Se sentaron. Julián puso una silla junto a él y colocó la cabeza de Clopper de modo que parecía que estuviera sentado. Ana se echó a reír.
—¡Oh, Clopper! ¡Pareces un caballo vivo! Señor Pennethlan, ¿qué va a hacer con él?
—Regalarlo a unos amigos —repuso el granjero masticando tan enérgicamente con dentadura como sin ella.
—¡Vaya suerte la de esos amigos! —suspiró Dick sirviéndose un huevo y ensalada—. ¿Saben hacer el número de Clopper?
—Sí, y lo saben hacer muy bien. Saben dar vida al gracioso Clopper. Sólo les falta aprender una cosa. ¡Ja, ja, ja!
Los niños se miraron asombrados. ¿A qué venían aquellas carcajadas?

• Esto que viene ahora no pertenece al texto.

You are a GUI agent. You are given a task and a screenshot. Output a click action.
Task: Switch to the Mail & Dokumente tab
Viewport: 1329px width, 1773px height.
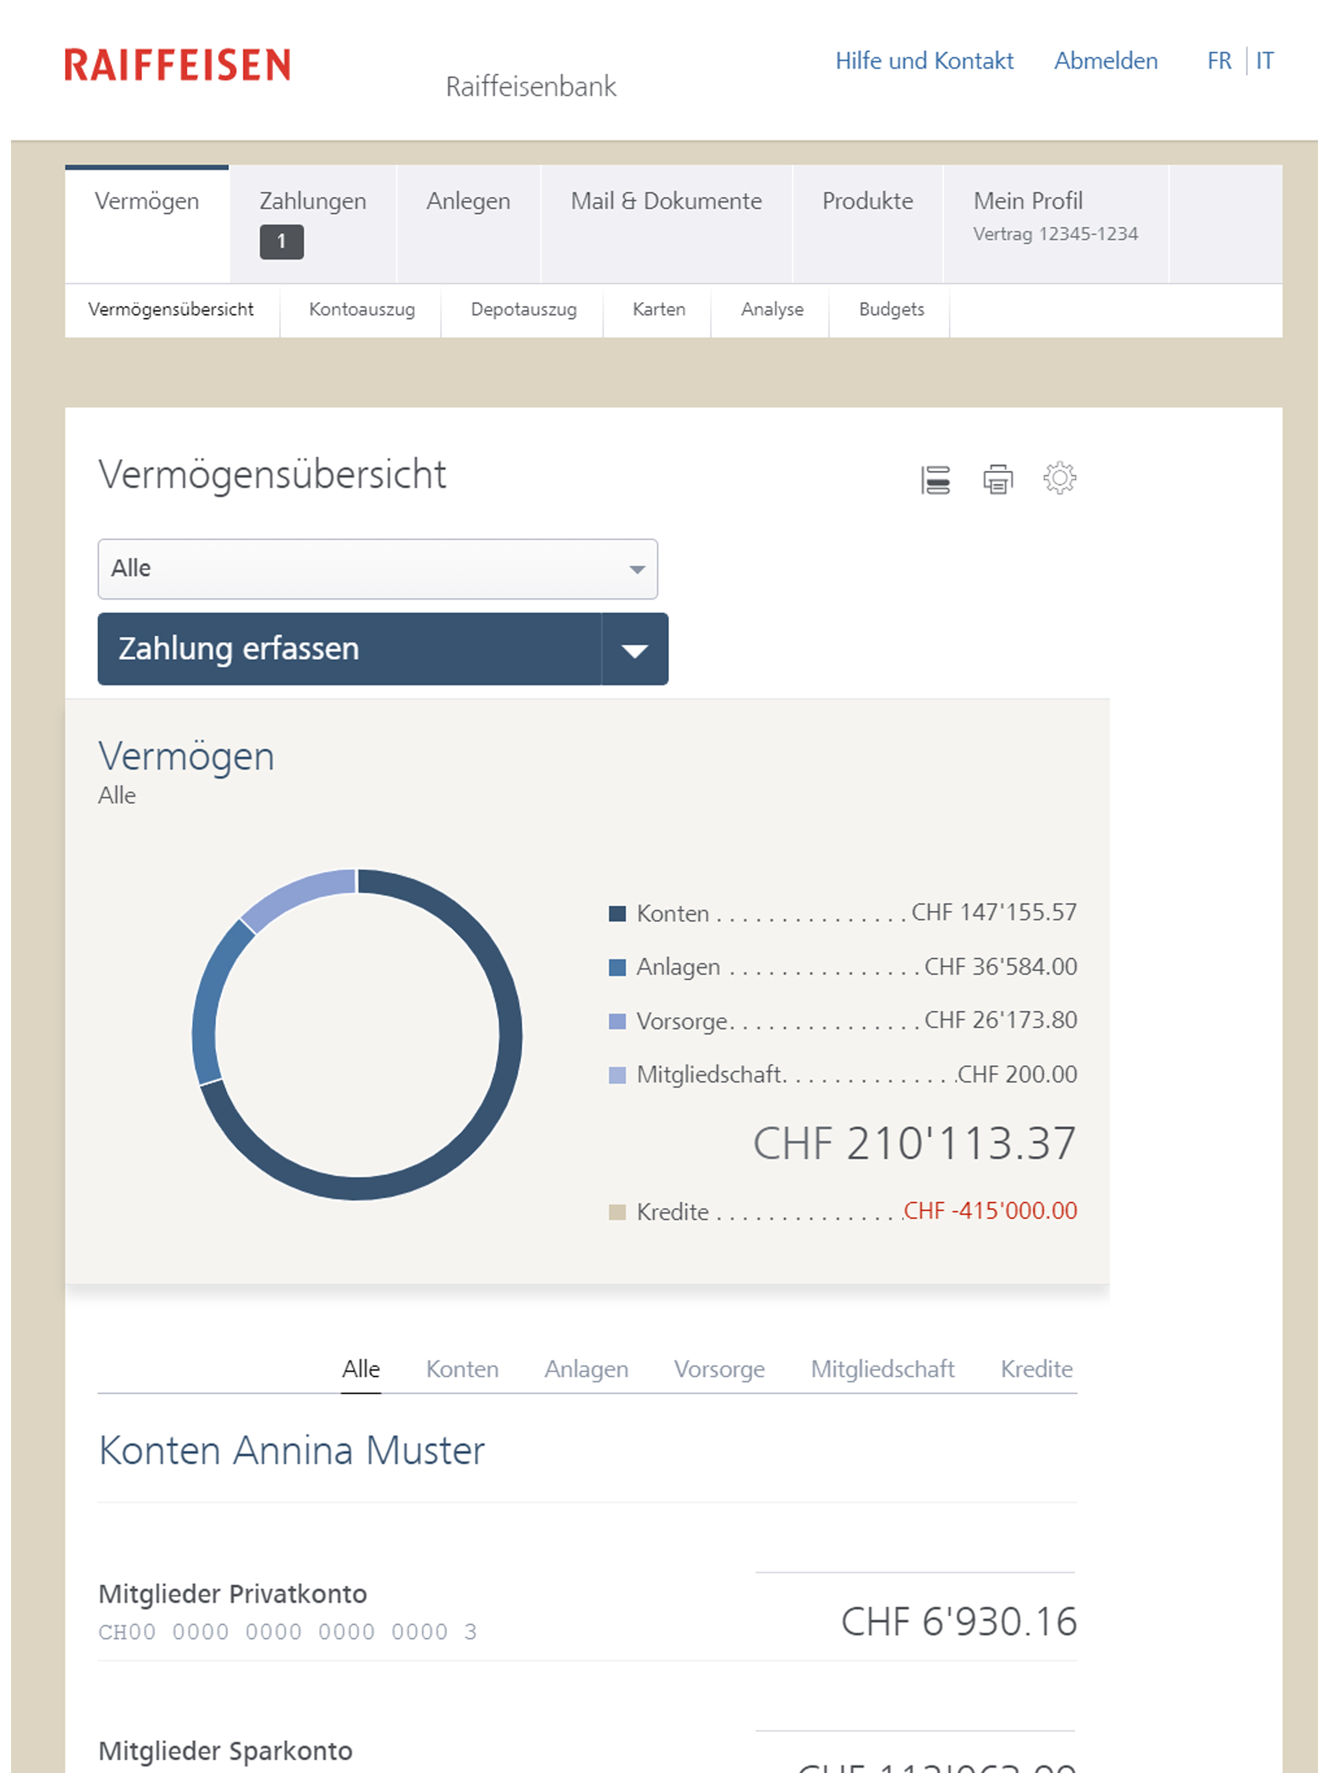666,201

El señor Pennethlan se atragantó y su mujer le dio unos golpecitos en la espalda.
—¡Cuidado, señor Pennethlan! Clopper te está mirando.
El granjero volvió a echarse a reír. Al fin, continuó, dirigiéndose a los niños:
—Os decía que sólo hay una cosa que esos amigos míos no saben.
—¿Qué cosa? —preguntó Jorge.
—Pues… ¡descorrer la cremallera! —y por tercera vez se echó a reír hasta que le saltaron las lágrimas—. No saben… ¡ja, ja, ja!… descorrer la cremallera.
—¡Señor Pennethlan, basta ya de risas! ¿Por qué no dices de una vez que vas a regalar a Clopper a Julián y a Dick, en vez de armar tanto escándalo?
—¡Oh! ¿De veras? —exclamó Dick, emocionado—. ¡Gracias, señor Pennethlan, mil veces gracias!
—Si vosotros me habéis dado lo que yo quería, justo es que yo os dé a vosotros lo que deseáis —dijo el granjero, volviendo a llenarse el plato de jamón—. Clopper estará muy bien contigo y con tu hermano. ¿Nos daréis una funcioncita antes de marcharos? ¡Ja, ja, ja! ¡Clopper es un tunante! ¡Nos está mirando!
—¡Y nos hace guiños! —exclamó Jorge con estupor, mientras Tim salía de debajo de la mesa para mirar a Clopper—. ¡Estoy segura de haberlo visto guiñar el ojo!
En verdad, no habría sido extraño que hiciera toda clase de guiños tras aquellos agitados días de cuyas emociones le había correspondido la parte principal.